What to produce
Your output should be the lines from the one with "Click the CPU Frequency chip icon" through the last line of the records below, exactly as written, minus the pictures.

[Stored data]
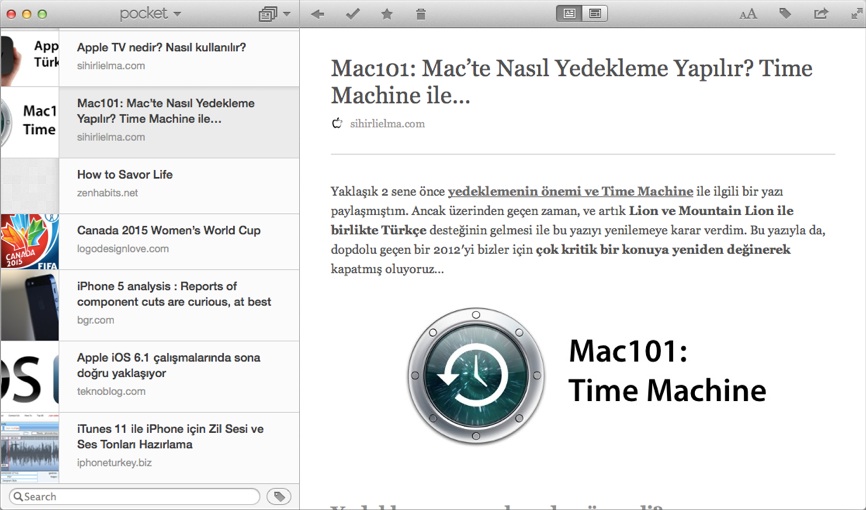Viewport: 866px width, 510px height.
Task: Add tags using the toolbar tag icon
Action: (785, 14)
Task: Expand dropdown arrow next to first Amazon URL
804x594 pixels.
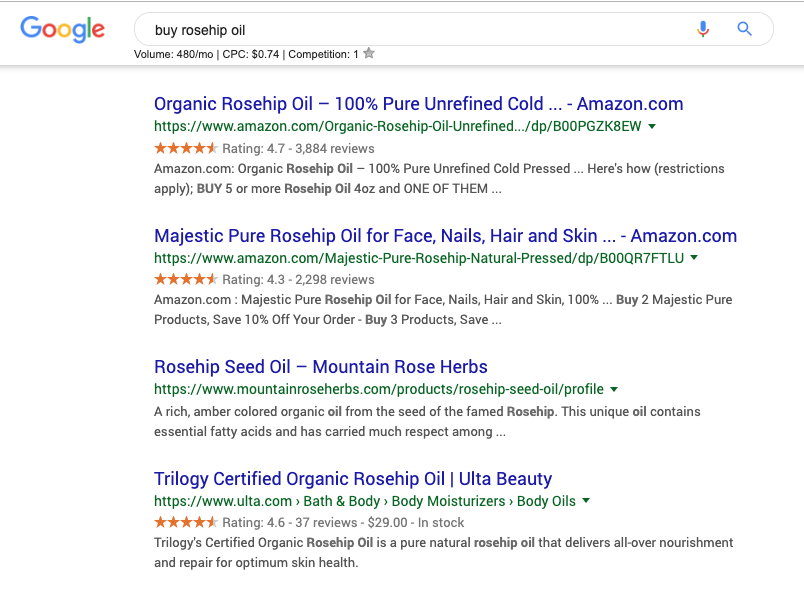Action: [652, 127]
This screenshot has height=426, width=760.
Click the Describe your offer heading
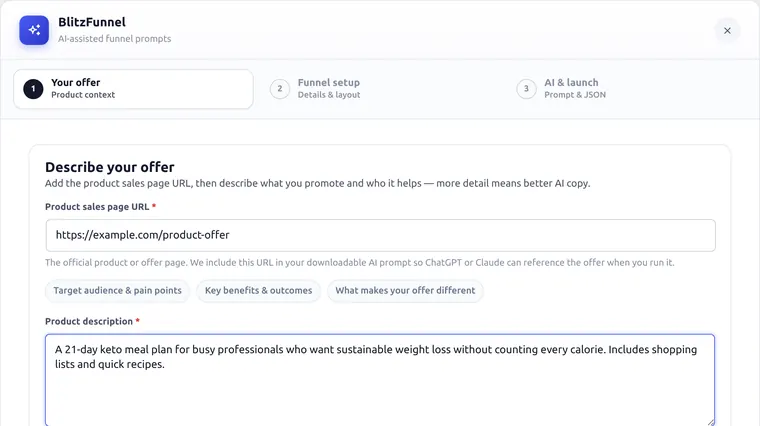(x=110, y=167)
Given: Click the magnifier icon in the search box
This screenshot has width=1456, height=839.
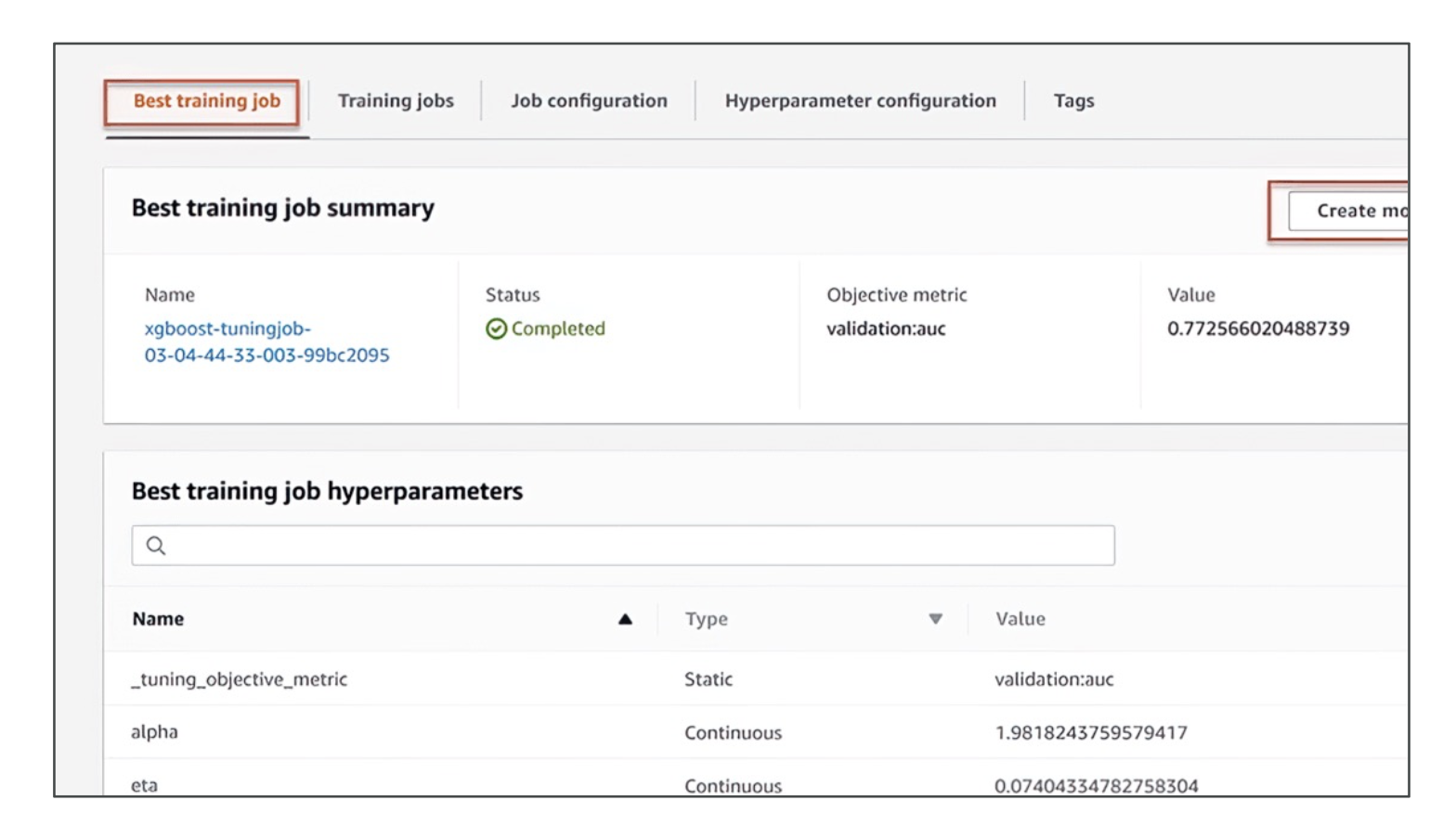Looking at the screenshot, I should pyautogui.click(x=156, y=546).
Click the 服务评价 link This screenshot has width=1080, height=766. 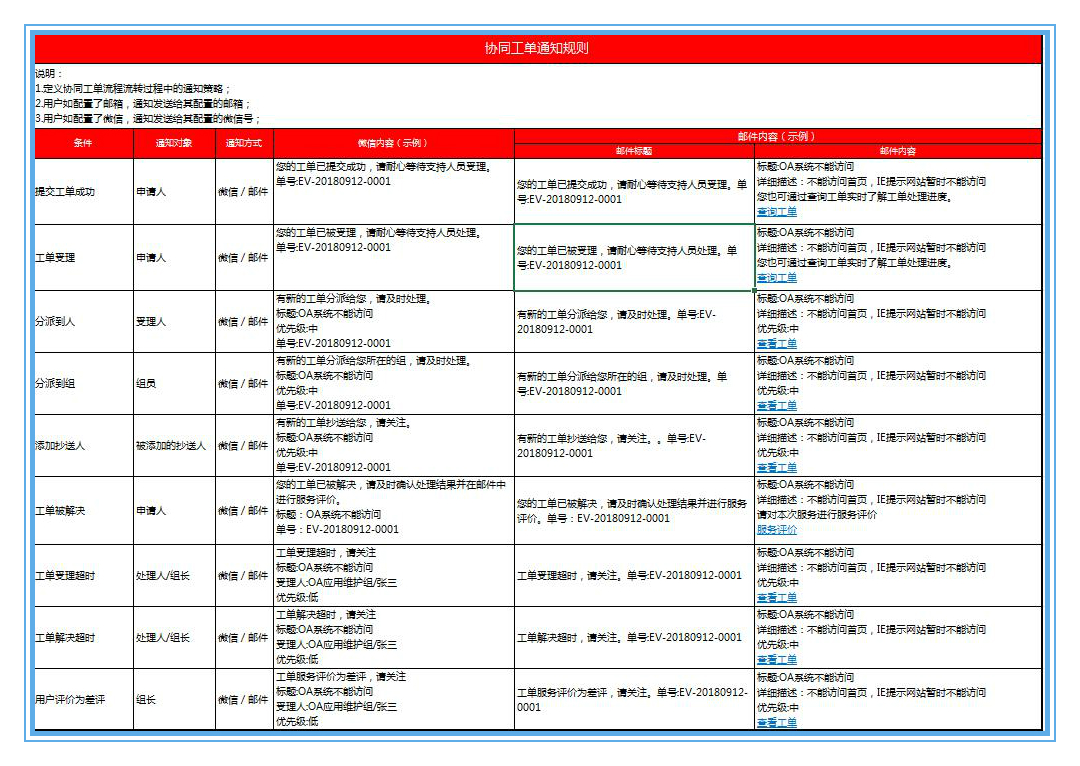pyautogui.click(x=777, y=530)
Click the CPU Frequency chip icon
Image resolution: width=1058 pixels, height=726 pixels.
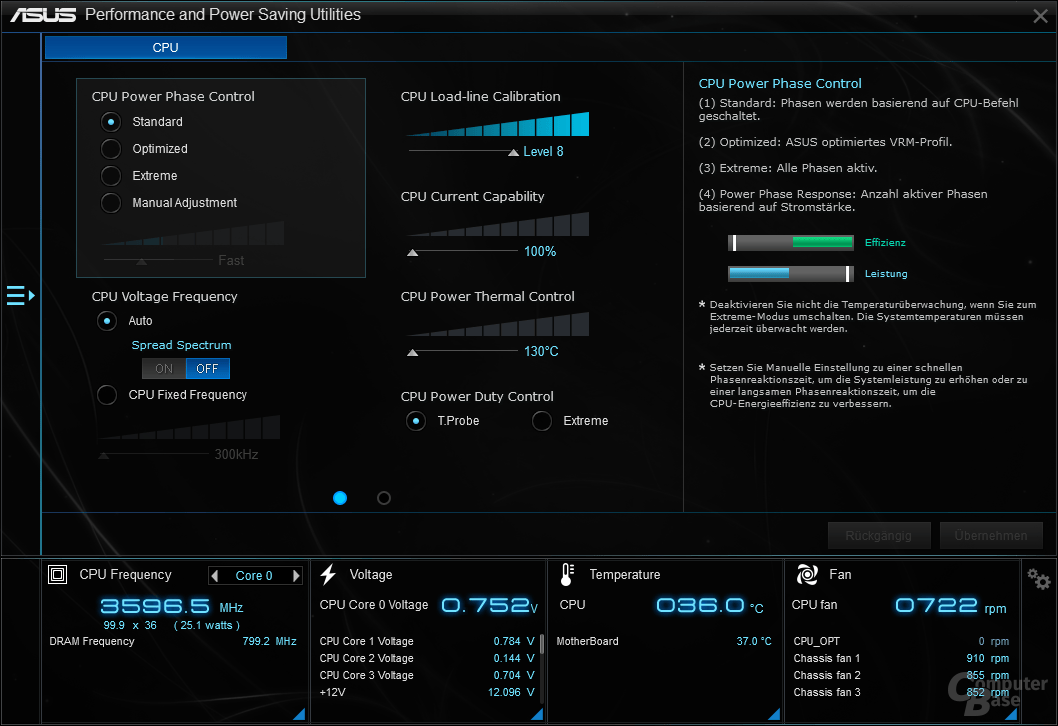click(x=58, y=575)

Written answer
Click the CPU Frequency chip icon
Image resolution: width=1058 pixels, height=726 pixels.
click(x=58, y=575)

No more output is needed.